I was watching some of the first episodes of Portlandia the other day. I am after all in Portland. I kind of didn't get it at first, thinking it was too cartoon like. Then I realized it was emphasizing exactly the Portland signature characteristics that I myself would point out. For instance, are the people here really ugly or do they just present themselves in the worst possible clothes and hair cuts and heavy metal mixed with pink fluff? But then I recall that I haven't been to London or Berlin or any remotely hip places for a long while.
Portland and Ashland are the only places I have ever been where clerks and other customers will approach you in the market and tell you to put that bread back, "Don't buy it!" because it has wheat gluten in it.
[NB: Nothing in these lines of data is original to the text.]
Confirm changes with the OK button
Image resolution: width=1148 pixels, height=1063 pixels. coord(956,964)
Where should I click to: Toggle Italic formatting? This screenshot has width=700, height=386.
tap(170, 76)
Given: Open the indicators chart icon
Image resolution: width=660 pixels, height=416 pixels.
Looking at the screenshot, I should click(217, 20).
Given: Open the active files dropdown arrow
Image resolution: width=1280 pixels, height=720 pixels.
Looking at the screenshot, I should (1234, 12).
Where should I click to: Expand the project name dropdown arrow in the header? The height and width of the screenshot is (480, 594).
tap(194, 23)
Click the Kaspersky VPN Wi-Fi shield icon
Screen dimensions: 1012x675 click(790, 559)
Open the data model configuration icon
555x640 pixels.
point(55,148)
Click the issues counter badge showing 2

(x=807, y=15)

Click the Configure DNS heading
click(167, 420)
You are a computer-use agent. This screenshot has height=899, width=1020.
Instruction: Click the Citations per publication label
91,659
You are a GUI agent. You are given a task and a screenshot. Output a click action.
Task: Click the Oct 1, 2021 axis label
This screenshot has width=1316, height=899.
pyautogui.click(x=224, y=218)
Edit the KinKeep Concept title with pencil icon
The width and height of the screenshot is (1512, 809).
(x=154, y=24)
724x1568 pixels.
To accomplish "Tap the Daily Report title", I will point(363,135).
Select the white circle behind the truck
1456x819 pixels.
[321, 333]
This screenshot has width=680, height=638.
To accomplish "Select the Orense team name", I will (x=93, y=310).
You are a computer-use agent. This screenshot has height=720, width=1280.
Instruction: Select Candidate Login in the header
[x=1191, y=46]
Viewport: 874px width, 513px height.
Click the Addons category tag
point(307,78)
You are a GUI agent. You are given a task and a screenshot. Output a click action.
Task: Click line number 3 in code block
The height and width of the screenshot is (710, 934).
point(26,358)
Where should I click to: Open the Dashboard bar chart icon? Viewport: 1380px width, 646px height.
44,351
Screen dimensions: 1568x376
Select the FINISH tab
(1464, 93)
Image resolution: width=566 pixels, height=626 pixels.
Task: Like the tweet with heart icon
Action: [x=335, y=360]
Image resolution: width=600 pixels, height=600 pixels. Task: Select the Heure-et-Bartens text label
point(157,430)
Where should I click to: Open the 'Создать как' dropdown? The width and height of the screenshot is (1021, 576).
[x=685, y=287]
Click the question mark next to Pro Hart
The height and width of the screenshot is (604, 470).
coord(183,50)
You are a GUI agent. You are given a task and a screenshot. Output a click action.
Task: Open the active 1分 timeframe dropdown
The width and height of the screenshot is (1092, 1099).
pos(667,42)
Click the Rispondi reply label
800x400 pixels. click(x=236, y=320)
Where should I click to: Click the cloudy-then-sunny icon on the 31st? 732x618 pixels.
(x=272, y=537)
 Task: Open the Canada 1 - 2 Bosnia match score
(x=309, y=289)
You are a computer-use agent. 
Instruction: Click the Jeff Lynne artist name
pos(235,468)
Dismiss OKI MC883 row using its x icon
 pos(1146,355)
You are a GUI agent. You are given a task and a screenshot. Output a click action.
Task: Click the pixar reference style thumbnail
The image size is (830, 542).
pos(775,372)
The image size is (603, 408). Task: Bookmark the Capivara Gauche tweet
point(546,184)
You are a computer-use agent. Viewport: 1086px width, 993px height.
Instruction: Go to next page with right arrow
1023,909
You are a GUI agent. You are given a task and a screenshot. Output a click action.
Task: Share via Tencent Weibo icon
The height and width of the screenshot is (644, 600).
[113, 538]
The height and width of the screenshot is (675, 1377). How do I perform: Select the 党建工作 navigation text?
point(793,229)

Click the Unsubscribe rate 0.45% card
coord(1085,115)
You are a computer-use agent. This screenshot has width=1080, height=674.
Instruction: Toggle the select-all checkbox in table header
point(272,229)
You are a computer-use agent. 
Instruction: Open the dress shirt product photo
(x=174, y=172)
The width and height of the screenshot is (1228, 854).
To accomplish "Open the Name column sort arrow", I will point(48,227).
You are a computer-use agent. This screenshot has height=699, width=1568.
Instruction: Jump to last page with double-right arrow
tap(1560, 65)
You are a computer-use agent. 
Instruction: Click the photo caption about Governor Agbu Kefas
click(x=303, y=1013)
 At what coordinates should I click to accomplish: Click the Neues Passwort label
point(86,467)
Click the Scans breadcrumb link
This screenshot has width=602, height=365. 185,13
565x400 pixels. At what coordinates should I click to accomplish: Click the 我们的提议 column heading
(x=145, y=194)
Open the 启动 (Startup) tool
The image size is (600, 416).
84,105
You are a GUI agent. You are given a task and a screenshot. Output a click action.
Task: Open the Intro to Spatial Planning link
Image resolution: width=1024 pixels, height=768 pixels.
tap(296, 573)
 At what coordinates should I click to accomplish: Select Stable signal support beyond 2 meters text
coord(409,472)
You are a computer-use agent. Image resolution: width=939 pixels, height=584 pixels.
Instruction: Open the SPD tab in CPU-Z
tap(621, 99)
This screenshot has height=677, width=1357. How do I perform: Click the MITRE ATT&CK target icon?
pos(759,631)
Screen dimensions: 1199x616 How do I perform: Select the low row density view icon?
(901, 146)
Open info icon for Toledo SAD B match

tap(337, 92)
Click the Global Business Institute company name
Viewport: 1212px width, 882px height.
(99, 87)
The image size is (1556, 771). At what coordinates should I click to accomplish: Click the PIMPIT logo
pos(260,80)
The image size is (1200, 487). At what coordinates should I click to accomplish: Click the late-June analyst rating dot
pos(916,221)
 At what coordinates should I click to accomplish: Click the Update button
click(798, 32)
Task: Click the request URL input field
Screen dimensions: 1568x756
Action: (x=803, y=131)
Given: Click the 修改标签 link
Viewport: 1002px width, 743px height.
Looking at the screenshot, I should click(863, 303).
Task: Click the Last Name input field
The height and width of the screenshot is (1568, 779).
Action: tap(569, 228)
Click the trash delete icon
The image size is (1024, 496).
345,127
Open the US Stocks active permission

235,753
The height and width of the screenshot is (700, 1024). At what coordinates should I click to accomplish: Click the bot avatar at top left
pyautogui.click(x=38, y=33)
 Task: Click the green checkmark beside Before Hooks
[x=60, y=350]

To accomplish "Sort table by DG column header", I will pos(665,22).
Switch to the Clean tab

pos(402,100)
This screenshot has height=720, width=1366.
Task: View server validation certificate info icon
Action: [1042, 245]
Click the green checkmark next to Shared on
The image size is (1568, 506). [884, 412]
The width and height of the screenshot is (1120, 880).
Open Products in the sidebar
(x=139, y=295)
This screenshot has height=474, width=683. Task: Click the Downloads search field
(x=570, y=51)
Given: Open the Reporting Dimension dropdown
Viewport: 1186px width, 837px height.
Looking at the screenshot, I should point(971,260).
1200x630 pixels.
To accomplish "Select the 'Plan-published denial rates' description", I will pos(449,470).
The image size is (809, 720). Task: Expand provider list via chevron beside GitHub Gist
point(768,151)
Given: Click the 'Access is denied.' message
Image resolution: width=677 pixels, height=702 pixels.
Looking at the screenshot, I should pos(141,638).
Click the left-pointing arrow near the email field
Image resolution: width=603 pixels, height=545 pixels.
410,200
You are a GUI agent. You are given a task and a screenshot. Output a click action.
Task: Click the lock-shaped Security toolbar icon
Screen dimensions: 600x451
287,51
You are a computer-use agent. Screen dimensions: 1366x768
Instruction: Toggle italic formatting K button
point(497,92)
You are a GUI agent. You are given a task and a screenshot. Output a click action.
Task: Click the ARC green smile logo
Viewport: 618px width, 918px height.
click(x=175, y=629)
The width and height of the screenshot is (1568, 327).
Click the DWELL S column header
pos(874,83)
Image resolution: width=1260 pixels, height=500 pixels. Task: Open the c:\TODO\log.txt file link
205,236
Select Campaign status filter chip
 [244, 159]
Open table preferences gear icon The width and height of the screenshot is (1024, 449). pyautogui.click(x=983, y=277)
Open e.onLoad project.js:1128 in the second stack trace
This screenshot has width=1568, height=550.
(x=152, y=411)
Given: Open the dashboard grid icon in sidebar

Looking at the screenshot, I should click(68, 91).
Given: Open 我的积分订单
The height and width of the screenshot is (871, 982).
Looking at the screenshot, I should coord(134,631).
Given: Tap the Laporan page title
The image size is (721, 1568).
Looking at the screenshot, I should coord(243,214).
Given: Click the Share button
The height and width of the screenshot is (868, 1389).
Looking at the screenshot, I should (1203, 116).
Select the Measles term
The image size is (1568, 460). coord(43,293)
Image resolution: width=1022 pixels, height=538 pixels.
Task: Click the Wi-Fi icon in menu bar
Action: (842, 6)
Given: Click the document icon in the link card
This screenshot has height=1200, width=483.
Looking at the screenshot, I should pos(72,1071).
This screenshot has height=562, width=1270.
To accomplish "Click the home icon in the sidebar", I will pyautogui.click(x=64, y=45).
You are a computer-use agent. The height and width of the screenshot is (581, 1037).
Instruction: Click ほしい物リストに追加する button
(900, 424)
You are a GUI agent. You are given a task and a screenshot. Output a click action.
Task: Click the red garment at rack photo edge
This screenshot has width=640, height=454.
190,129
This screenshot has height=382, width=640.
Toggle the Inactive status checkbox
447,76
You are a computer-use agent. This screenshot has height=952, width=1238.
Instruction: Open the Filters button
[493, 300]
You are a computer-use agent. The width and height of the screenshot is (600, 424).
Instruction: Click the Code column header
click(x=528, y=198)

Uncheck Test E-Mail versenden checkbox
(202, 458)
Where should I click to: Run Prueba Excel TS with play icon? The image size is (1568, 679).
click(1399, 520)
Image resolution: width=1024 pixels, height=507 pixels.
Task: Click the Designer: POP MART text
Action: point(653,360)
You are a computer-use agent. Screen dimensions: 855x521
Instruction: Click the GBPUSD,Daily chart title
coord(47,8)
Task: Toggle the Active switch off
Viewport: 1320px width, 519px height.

I get lectures all the time. People in stores don't want to sell you things they don't like. They don't want to sell you things they really like. Go figure..
Then we must take into account the pathological lack of humor about anything and everything. I get lectures on tolerance from lesbian vegans. I should support gay marriage (I do!) and should never carry a leather pocketbook. (I do!) I get confused. I support Waldorf Education. (Yes!) but I also support free public education. (Yes!) But I dislike the Pledge of Allegiance and I don't like how US History is portrayed in public education. How really can you talk about post slavery US without using the word "Apartheid"? All these issues and a million more are shoved in your face as daily fare in Portland. God forbid you should laugh at an issue or even mock yourself for straddling the fence on such an important issue as free dog health insurance. You see the problem?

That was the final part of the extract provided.